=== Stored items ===
+ + +
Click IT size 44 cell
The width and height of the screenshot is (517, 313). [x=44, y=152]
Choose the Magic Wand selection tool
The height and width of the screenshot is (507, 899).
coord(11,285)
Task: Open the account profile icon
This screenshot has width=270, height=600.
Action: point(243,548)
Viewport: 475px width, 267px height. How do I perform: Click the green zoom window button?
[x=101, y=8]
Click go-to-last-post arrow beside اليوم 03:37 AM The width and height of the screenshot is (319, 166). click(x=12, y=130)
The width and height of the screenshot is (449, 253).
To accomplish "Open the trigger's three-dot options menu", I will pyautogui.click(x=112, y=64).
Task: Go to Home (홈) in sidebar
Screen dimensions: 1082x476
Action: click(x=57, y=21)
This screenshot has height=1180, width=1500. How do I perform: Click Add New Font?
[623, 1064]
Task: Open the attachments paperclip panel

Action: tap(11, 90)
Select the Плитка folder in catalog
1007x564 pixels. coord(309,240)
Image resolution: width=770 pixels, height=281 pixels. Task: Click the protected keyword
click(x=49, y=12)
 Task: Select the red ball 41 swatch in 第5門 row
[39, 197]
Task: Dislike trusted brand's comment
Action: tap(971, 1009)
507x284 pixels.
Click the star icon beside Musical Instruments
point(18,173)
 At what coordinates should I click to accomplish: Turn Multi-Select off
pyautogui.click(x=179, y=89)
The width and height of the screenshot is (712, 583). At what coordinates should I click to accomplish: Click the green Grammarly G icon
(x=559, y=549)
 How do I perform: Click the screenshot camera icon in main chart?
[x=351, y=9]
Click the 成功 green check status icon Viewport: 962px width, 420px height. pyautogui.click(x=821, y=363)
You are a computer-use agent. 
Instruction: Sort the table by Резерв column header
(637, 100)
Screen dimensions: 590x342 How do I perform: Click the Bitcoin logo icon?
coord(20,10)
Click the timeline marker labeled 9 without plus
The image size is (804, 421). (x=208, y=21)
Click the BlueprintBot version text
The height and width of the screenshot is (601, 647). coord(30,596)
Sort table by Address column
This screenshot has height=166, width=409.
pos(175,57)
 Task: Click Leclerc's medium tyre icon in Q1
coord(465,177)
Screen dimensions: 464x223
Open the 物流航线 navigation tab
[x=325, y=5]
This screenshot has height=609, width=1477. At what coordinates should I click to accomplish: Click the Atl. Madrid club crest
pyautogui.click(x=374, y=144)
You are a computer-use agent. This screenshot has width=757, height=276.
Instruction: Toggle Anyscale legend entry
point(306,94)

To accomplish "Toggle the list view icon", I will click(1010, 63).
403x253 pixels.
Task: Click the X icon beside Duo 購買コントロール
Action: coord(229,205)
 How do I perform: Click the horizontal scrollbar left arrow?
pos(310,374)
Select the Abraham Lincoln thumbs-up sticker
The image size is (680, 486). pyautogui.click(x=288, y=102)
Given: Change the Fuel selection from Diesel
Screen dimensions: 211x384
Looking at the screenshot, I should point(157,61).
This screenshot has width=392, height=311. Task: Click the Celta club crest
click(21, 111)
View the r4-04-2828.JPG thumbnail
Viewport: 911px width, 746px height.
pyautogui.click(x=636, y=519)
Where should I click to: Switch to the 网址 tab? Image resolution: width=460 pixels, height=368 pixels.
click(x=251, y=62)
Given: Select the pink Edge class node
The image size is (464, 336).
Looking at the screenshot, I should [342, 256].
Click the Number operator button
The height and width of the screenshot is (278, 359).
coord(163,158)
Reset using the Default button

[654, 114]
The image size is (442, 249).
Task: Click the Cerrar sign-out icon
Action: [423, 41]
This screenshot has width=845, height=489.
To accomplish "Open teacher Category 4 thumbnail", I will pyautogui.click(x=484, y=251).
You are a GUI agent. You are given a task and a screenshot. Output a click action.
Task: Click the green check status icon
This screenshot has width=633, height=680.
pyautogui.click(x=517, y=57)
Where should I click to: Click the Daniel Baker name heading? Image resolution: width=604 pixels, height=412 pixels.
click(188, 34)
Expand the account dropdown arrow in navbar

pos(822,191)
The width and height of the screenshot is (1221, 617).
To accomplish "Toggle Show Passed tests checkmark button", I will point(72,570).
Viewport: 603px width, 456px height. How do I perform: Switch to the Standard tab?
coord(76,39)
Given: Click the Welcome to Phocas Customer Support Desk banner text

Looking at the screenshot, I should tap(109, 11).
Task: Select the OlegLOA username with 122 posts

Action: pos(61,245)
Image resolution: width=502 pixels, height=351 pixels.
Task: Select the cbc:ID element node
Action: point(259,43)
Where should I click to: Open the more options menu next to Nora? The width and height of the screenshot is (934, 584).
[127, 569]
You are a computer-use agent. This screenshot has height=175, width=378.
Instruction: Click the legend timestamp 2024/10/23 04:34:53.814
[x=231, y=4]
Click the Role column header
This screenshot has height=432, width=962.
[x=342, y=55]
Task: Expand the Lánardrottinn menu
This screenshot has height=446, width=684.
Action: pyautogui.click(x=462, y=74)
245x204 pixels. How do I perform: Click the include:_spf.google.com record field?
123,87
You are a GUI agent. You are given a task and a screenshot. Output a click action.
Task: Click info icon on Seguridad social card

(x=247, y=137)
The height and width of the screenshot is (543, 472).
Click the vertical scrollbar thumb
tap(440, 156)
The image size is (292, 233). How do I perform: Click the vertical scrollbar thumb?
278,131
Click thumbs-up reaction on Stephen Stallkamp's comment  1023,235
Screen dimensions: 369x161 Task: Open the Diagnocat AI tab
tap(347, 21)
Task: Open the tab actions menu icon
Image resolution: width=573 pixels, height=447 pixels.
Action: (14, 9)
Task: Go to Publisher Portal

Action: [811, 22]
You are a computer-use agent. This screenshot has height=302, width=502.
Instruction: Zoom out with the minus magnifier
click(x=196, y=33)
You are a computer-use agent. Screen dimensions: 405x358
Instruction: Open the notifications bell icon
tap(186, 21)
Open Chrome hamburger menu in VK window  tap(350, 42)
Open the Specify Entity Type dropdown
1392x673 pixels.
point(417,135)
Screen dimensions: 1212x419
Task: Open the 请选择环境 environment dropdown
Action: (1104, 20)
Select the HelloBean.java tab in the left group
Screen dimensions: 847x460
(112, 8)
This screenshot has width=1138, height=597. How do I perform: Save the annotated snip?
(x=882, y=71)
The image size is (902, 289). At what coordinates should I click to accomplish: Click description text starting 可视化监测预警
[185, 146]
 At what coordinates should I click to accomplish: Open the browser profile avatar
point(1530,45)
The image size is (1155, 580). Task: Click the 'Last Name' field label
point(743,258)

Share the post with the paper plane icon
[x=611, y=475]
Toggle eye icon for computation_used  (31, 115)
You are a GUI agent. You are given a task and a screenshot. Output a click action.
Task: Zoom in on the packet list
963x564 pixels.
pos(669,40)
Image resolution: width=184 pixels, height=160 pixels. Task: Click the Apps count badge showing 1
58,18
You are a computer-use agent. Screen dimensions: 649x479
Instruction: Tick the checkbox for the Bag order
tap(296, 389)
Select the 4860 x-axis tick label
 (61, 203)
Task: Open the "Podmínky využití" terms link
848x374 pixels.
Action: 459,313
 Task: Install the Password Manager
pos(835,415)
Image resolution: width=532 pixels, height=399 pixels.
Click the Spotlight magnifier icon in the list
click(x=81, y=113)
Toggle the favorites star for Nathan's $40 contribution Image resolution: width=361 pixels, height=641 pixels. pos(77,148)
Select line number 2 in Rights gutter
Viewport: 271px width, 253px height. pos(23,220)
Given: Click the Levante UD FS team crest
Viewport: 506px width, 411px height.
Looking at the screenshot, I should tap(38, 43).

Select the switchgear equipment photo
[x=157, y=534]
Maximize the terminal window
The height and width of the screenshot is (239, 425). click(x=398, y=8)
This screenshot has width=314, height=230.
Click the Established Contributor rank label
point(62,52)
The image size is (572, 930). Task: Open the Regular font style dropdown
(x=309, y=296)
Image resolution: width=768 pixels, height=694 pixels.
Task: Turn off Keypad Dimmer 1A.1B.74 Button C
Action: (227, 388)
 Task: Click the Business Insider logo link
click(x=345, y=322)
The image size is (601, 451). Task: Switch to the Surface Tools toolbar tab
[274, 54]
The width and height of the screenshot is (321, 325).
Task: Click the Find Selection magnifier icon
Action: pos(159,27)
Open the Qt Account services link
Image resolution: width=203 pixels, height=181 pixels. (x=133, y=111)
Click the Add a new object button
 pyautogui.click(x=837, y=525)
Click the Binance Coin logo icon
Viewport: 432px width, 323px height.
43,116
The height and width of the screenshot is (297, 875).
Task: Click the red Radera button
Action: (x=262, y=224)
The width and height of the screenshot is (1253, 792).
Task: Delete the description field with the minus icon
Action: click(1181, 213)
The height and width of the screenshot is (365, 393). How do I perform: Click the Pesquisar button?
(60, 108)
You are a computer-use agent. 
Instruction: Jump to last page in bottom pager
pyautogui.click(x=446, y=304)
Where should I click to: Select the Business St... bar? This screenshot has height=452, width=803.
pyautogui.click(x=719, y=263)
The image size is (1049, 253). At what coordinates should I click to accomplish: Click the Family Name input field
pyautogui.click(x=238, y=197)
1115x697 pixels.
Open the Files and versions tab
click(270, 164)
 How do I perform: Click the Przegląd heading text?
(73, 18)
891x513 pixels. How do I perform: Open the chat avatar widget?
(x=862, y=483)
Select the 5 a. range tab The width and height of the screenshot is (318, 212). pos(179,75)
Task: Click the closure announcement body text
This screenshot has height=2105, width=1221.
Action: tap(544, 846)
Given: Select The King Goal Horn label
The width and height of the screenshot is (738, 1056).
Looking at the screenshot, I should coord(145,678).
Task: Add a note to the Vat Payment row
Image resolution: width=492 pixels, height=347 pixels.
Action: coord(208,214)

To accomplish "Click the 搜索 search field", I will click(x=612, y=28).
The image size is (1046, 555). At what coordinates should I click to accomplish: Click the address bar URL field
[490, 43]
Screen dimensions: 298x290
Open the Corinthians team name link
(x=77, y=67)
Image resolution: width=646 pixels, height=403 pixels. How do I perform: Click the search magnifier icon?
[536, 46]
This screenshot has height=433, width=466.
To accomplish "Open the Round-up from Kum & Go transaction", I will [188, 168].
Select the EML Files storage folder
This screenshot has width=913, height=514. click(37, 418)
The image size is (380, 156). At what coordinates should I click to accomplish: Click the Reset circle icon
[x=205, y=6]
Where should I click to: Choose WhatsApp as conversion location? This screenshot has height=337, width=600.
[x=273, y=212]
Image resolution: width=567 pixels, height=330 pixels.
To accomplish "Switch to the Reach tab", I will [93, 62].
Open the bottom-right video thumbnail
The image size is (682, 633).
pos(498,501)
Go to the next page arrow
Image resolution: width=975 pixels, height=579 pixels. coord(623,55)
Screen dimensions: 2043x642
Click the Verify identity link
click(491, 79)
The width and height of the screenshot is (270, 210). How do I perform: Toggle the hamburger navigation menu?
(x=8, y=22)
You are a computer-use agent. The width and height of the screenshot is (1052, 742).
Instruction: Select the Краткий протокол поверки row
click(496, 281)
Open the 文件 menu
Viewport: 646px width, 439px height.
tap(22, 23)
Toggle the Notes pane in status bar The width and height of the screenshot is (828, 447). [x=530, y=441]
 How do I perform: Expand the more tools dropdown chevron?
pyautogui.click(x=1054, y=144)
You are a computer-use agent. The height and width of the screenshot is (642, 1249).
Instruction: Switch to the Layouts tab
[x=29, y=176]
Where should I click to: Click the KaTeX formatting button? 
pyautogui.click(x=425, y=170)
+ + +
Make a copy of each line in the records above that has the word "from".

=== Solution for this exercise ===
Given: Change the Fuel selection from Diesel
To accomplish "Open the Round-up from Kum & Go transaction", I will [188, 168].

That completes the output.